Entry: Nina Villarreal

And the last to give permission to post her entry–Nina Villarreal! Thanks Nina~

The Adventures of Kindle Kardashian (no relation), Krime-Fighting Kitty

Katnip Kaper

It was a cold dark night in the darkest part of the city, faraway sirens sired and the hounds were hounding but I didn’t care. I had to escape into the darkness, my shiny black coat was it’s sleekiest ever, perfect to sneak about and find out the truth behind it all. Behind the sudden disappearance of my dear Uncle Samson, a tall gray and white with a heart of gold but a fondness for Korean Katnip that may have ultimately led to his demise. I must find out what has happened to him, I only hope I am not too late!

Slowly I crossed over the Railroad Tracks and climbed my way down the hill to the shipping docks. My heart is racing as I know I am in MowMow’s stomping grounds. MowMow is the King Tom of the Docks, a scarred up matted old Ragdoll with a temper as fierce as his foul fishy breath. He does not take kindly to any felines not under his control in his area. I had dealt with him once before and had barely escaped with my life.

Upon reaching the docks, I was unnerved, it was strangely quiet…too quiet. Not only was MowMow nowhere to be seen but not one of his Henchcats were patrolling their usual grounds trafficking their illegal Katnip to the desperate and despaired. I searched the entire area. Nothing. Weird. Really Weird.

All of a sudden, I heard a sound so soft that I actually barely heard it. I nearly thought it was my imagination. It was the lightest scratch, like on metal or something tingy. It came from beneath me, I leaned over the edge and then I saw under the dock there was a metal trunk in a dingy sized rowboat. At first I thought, oh it must have hit something and made that sound, but then I heard it again, and again and then more and more scratching, frantic scratching coming from all over inside the trunk.

And then I saw the crudely stenciled stamp on the trunk…it said “BAXTER LABS – LIVE SPECIMENS – HANDLE WITH CARE”. My worst fear for Uncle Samson was not even close to the horrifying thought of him being sent to Baxter Labs. Unspeakable experiments were done to animals in that evil place. I had to get that trunk open!

I jimmied the lock, it was solid, no luck. I tried to cleverly pick the lock with my longest claw and it just ended up getting stuck in the lock and I had to painfully tear it away without screaming. That was hard.

Then I noticed a shiny sleek motorboat just a few yards away and it was pointed directly at the dingy boat. A most brilliant idea came into my little furry head. I raced quickly over to the motorboat and loosened the tie down as much as I could. Fortunately it was the button start kind of motorboat, a fancy schmancy one too. I smiled, on the dashboard of this exquisite boat was a gold plated name plate that read “Jasper J. Baxter”, the owner, founder and CEO of Baxter Labs, Inc. This could not be more perfect, I just hope it works. I pushed the button as hard as I could and it actually started. It roared to life with me in it. I jumped out so fast I nearly fell in the water. It headed straight to the dingy just like I thought it would. In no less than ten seconds it had smashed into the docks, crushing the dingy and popping open the trunk up against another boat on the other side. Then at that exact moment the engine flooded with sea water and it died up against the docks, perfectly damaged. It was gonna cost Jasper a pretty penny to fix that mess. Hehheh.
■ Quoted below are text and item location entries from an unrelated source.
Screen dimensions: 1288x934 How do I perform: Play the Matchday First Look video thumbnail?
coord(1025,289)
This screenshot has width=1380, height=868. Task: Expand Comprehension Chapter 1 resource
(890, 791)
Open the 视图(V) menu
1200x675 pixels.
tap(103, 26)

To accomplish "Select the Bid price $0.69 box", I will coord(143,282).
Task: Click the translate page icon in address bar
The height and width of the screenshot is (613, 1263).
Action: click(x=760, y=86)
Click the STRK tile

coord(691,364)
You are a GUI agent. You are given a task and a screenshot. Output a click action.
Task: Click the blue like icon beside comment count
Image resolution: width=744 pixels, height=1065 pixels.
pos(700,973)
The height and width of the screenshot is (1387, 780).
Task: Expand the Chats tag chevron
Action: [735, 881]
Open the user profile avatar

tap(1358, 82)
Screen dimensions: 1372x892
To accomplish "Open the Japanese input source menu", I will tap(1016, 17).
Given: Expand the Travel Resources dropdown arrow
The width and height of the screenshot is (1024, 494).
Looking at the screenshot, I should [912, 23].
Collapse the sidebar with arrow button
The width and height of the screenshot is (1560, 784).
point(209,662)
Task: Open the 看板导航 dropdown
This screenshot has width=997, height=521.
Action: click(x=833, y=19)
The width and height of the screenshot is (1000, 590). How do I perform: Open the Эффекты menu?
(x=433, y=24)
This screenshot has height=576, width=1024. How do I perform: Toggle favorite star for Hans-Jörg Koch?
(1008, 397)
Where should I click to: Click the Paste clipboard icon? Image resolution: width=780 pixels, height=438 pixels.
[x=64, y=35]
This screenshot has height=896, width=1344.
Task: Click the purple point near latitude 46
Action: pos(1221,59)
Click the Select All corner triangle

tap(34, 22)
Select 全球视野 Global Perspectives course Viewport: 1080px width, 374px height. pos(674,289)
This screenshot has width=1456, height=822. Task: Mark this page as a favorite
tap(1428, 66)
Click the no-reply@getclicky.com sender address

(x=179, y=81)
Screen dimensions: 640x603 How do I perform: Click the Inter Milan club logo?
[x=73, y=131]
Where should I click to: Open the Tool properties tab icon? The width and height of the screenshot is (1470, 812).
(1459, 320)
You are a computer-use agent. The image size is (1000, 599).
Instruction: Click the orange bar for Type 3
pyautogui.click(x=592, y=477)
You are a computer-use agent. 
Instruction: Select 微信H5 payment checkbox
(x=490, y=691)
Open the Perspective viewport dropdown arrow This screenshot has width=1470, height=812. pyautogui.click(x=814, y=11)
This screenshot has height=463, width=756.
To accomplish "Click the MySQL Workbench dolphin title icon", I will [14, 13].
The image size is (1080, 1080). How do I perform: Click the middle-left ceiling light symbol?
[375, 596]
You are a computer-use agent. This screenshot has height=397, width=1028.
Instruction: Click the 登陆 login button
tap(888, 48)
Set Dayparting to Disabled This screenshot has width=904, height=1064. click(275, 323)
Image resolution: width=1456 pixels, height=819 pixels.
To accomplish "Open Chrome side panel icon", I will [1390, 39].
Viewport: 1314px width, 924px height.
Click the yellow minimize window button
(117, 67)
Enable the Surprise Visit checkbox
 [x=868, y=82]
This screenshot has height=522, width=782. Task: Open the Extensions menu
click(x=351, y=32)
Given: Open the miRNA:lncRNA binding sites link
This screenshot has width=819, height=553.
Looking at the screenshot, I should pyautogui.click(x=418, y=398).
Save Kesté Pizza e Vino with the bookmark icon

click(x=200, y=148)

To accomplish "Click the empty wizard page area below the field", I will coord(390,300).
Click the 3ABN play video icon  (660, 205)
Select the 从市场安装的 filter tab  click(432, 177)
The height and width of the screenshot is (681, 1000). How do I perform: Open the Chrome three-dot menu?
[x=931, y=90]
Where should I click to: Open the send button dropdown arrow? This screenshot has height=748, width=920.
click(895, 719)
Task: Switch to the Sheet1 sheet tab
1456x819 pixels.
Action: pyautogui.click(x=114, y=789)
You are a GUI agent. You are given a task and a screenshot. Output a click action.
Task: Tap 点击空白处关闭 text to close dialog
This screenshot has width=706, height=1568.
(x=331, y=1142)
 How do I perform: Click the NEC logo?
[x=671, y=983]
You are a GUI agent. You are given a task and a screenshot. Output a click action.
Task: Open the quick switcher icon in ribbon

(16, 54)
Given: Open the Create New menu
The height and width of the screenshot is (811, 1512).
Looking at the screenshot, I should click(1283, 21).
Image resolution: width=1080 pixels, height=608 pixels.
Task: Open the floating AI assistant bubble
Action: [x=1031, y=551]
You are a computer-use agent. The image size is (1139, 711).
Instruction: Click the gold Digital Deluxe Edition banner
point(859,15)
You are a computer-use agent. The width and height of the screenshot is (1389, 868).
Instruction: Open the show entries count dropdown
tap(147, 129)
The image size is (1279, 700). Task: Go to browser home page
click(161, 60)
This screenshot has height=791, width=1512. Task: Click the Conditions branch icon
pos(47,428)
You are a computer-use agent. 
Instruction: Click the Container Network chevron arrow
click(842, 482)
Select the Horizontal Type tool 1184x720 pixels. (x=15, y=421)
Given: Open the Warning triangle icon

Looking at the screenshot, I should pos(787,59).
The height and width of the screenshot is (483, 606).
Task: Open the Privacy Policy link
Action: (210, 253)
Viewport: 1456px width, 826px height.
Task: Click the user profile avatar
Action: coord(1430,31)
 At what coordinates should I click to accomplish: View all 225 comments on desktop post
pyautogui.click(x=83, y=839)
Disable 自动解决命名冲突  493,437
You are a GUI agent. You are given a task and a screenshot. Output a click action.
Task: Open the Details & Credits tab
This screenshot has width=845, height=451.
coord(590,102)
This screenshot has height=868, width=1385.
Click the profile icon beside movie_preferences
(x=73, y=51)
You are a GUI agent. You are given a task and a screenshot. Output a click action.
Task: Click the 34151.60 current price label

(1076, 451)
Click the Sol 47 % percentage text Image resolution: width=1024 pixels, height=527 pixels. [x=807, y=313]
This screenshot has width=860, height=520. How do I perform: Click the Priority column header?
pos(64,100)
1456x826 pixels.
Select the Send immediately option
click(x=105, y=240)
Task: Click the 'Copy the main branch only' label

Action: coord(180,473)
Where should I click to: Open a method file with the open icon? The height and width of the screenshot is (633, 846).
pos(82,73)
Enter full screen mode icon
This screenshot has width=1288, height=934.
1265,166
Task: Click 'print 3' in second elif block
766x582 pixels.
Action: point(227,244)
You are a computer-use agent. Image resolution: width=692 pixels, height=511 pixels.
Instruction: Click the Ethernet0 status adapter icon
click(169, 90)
I ran to the trunk that was squished up against the other boat, but as I got closer, I slowed down, I did not see any movement coming out of the trunk as I thought I would. Was I too late? I closed one eye and slowly peered into the trunk, afraid of what I would see. But what I saw shocked me to my soul, it was a trunk full of King Crabs! Very still at first, then all of sudden they all started scrambling around scratching at the metal trunk, trying in vain to get out. My mouth must have been open really wide because I choked on a mosquito that flew directly in. Yuk!

Just then I heard “Your neice is a genius Sam!!” I swirled around to see where that voice came from and saw to my amazement my very own dear Uncle Samson and MowMow arm in arm, swaying towards me, clearly under the influence of too much Katnip.

“Kindle! You did it! We have been trying all night to get that trunk open! It’s a feast!”

Uncle Samson cheered.

I did not know whether to be angry or happy to see my Uncle Samson. He worried me half to death and now here he is with the worst possible kind of Cat, arm in arm, singing and carrying on without a care in the world. Then I impulsively ran to him and gave him the tightest hug I ever gave. I could not help myself, I was so happy he was alive and safe.

“These crabs were for Old Baxter’s Grand Luncheon tomorrow, now there gonna have to eat Tuna!” MowMow screamed and laughed so hard he spit up a hairball.

 I was just so happy to have my Uncle Sammy back I didn’t care about anything else.

“Let’s go home! We can come back later for crabs!” I smiled at Uncle Samson and took his paw and led him home, safe and sound.